## TAREA
Continúa el texto siguiente sobre la violencia machista y los espacios okupados, justo después de su última frase.

Espacios
okupados, espacios con cuidado
a propósito de una paliza sexual en el
CSOA El Laboratorio
Todas
vivimos con rabia y dolor la violencia que los hombres imponen
sobre las mujeres por esa división que hace y jerarquiza
el mundo de los sexos. Las agresiones contra las mujeres, recurso
primero y último, atraviesa el dominio más allá
de lo particular de las relaciones y de las restricciones que
cada sociedad o cada grupo ponga al orden del macho. Ya se trate
de agresiones corporales o psicológicas, ya se produzca
en forma de paliza, violación o acoso, ya acabe en asesinato,
humillación o autodefensa, la violencia afianza el mando
y lo localiza en los núcleos más sensibles de la
experiencia: la integridad del propio cuerpo, la libertad sexual
y la autonomía en la circulación y el pensamiento.
Rara es la mujer que no la ha sufrido o bien en carne propia o
por intervenir en contra de una agresión dirigida hacia
otra.
El sentido de la vulnerabilidad y del dominio es una experiencia
del cotidiano femenino que se compone, antes que nada, como experiencia
de los límites y de la protección del propio cuerpo
y su capacidad expresiva. Aunque tenga que ver con la edad, el
espacio, la identidad, la situación e incluso con el sentimiento
de seguridad que una expresa o deja de expresar, en realidad,
la posibilidad de ser sometida a la violencia machista excede
las circunstancias concretas y se extiende a la existencia-mujer
en general. Está tan enraizada en nuestro ser que aunque
pudiéramos instalarnos en otras coordenadas seguiríamos
alimentándonos de esos secretos temores que nos habitan.
Ninguna ha dejado de asumir esta condición de peligrosidad
y mal que bien hemos aprendido a movernos con ella, a soportar
de la manera menos traumática posible sus leyes y a disfrutar
de las miserables victorias personales y colectivas que nos podemos
permitir sin ponernos en situaciones de alto riesgo.

## DATOS MOSTRADOS

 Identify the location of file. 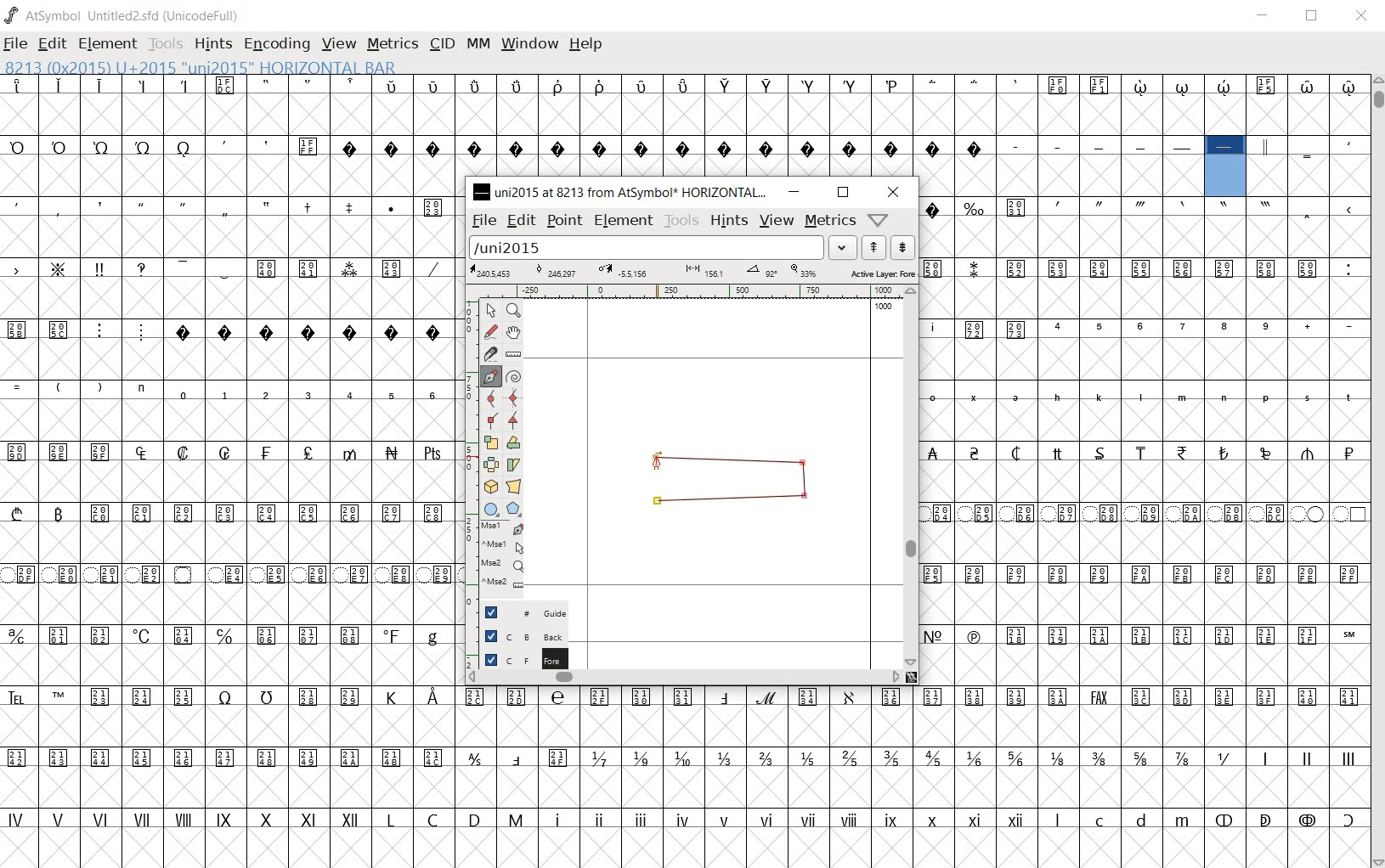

## RESPUESTA
No podemos dejar de considerarla como imposición generalizada
y, sin embargo, para luchar en su contra tenemos que cortarla
a la medida de lo concreto y hablar de sus ocurrencias en los
espacios y tiempos en los que participamos. La intervención
de una mujer, feminista o no, en un Centro Social Okupado busca,
entre otras cosas, la creación de un espacio seguro, un
espacio de cuidado del propio cuerpo que anule la violencia y
la interiorización del peligro sexual. Y lo busca no por
vía de reglas, restricciones o dispositivos de vigilancia
sino que lo busca como sentido, como sensibilidad, como actitud
de toda la gente que lo habita. Por eso, lo más terrible
de que ocurran agresiones sexuales, aparte de la vivencia de la
que las sufre, es el sentimiento de todas no ya de constatar que
estas cosas pueden suceder --esto ya lo sabemos- sino de que no
se ha dado la actitud, el pensamiento y la acción que las
hace difíciles. Que no hemos sido capaces de poner por
delante esa disposición, la tensión colectiva y
cotidiana que hace, por un lado, que los agresores perciban de
inmediato que ahí no van a poder, que no es seguro y que
pueden salir muy mal parados y que las mujeres, por otro, lleguen
a sentir todo lo contrario, que ahí sí van a poder,
que van a sentirse seguras y respaldadas en todo momento.
De nada sirve repetir una y otra vez lo de que los espacios liberados
no son tales o que en las okupas se reproducen los mismos modelos
y bla, bla, bla. Seguir hablando en estos términos estimula
una paradoja bien estéril que se alimenta de la ilusión
de lo liberado, para chocarse con la triste y de sobra conocida
realidad, ejercer la denuncia pasado ya el momento de la autodefensa
y vuelta al principio. Aparte de reincidir en la moraleja de que
nada es lo que parece y afianzarnos en lo secundario de nuestros
problemas dentro de lo colectivo, este desplazamiento en el lenguaje
vale una mierda. Al despotenciar la diferencia del espacio e igualarlo
a cualquier otro nos negamos la oportunidad de construir esa diferencia
de un modo más dinámico saliendo de la oposición
liberadoes, espacio utópico inexistente para toda aquella
persona que esté en las nubes, y el resto del mundo, una
totalidad uniformizada hecha de casas, calles, ciudades y países
donde se actualiza lo mismo de lo mismo.
Para empezar habrá que idear formas concretas de comunicar
este sentido de cooperación para la libertad sexual sin
aconsejar a las mujeres mantenerse juntas o evitar lugares oscuros.
Habrá entonces que forzar lo existente e interrogar el
hábito. La visibilidad femenina y gay es un comienzo pero
hace falta más. Y es que, además, para hacerse presente
es necesaria cierta complicidad, no vamos a estar todo el día
con los guantes puestos o frecuentando los lugares liberados-que-no-lo-son.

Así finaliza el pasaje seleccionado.